**WHAT YOU SHOULD DO:**
Begin at the line that has "Where should I click to: Open", stop after the line that has "At what coordinates should I click to accomplish: Open", and print exactly those lines from the records below, without any pictures.

**DATA:**
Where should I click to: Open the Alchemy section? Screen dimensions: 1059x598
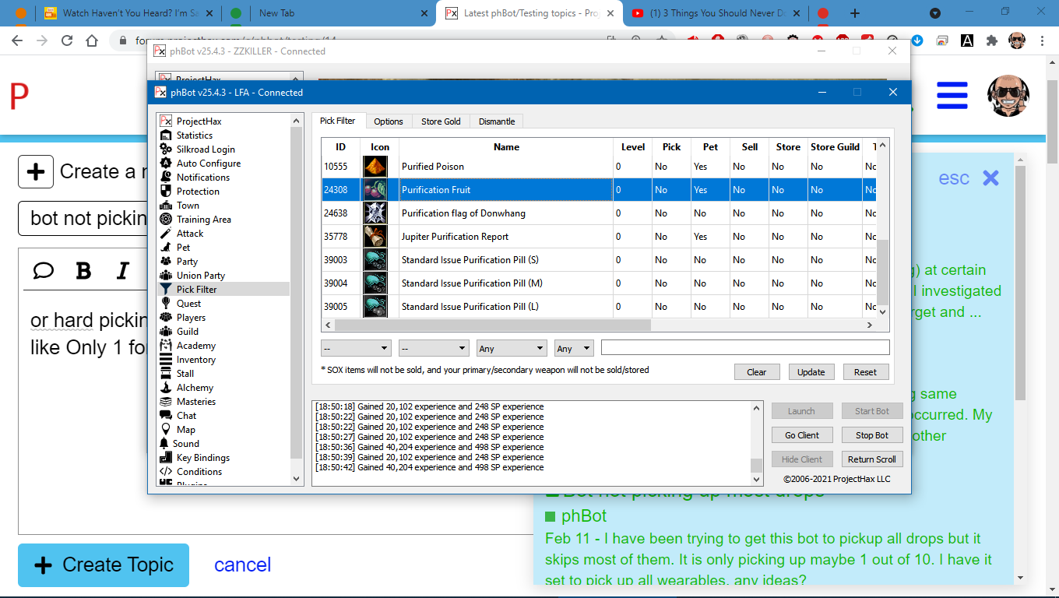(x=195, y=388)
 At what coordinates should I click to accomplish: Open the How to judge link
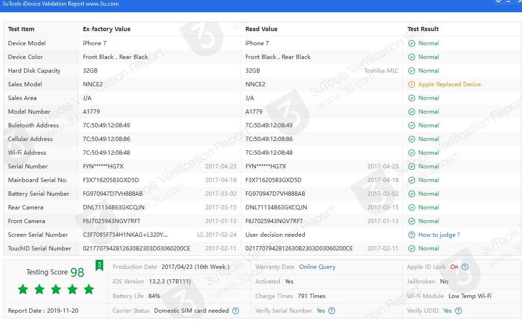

* * *

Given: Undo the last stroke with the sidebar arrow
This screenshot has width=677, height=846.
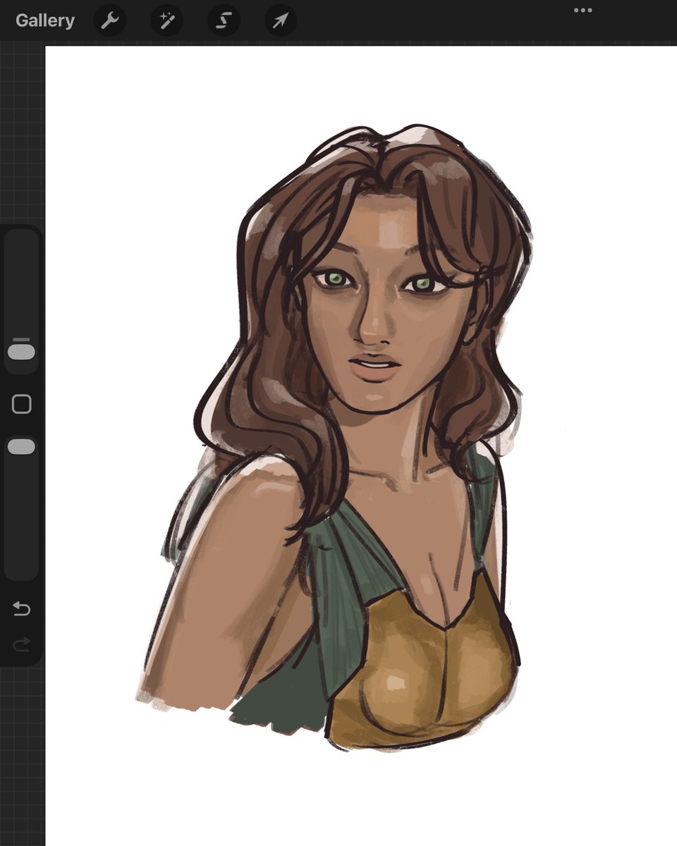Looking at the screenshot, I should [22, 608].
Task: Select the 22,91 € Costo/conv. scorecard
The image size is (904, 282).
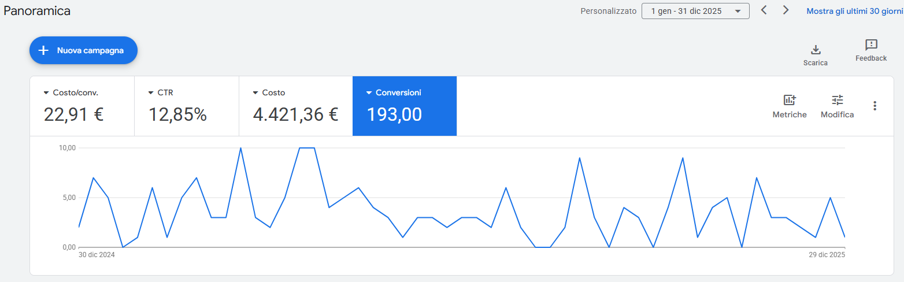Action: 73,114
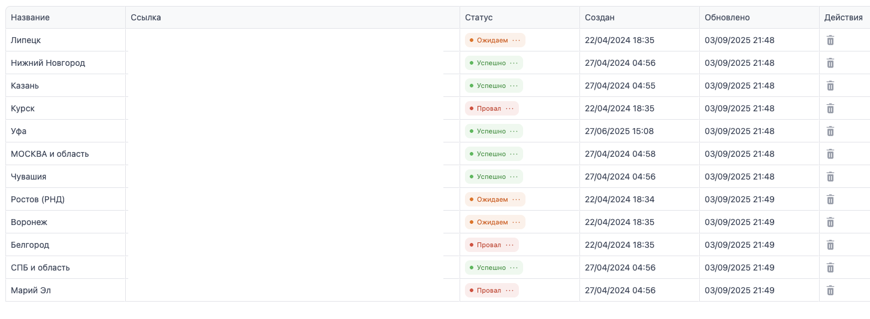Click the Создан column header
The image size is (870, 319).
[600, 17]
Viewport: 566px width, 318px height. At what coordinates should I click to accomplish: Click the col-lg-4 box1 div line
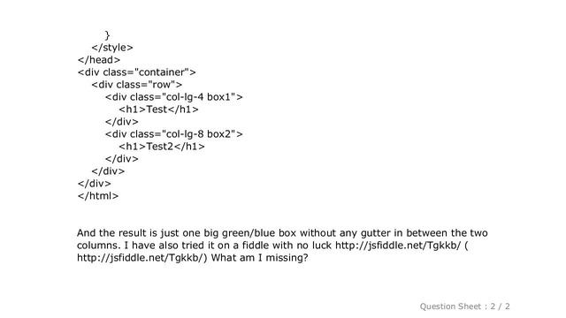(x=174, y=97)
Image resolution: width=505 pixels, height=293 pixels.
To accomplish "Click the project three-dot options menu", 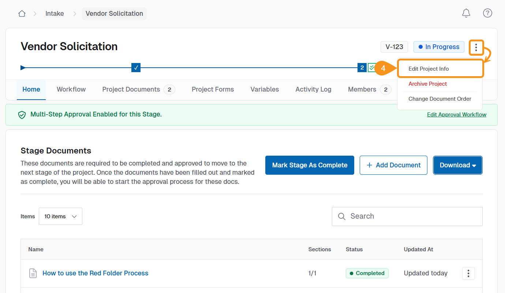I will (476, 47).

...

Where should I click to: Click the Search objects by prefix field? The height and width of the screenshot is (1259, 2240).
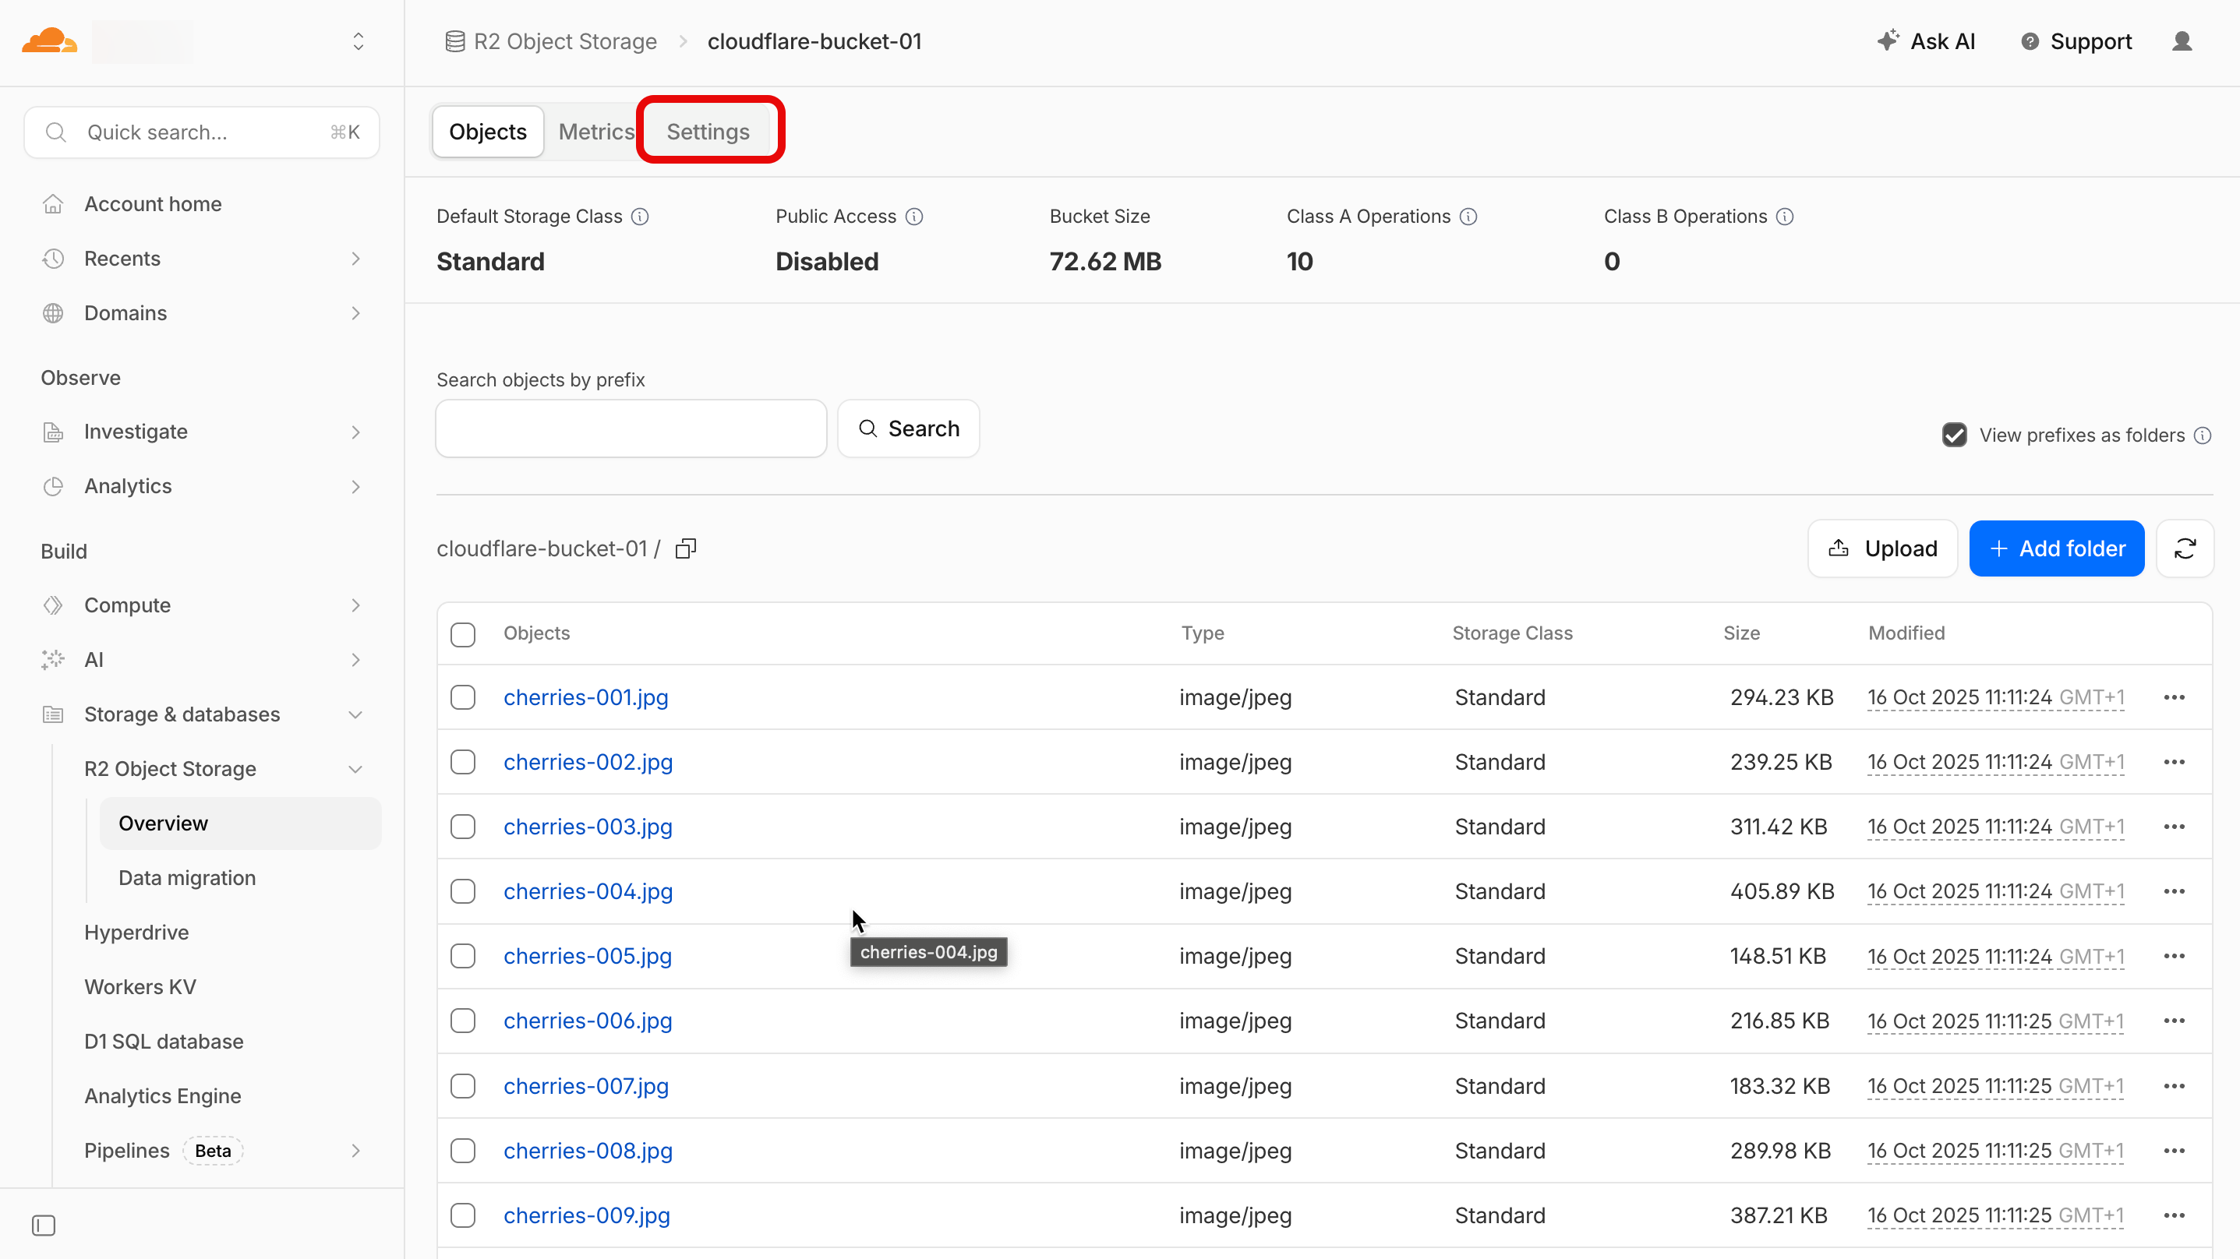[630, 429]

**REPLY TO THE TASK:**
Where should I click to: Open the Alchemy section? Screen dimensions: 1059x598
(x=195, y=388)
 At what coordinates should I click to accomplish: Open the How to judge link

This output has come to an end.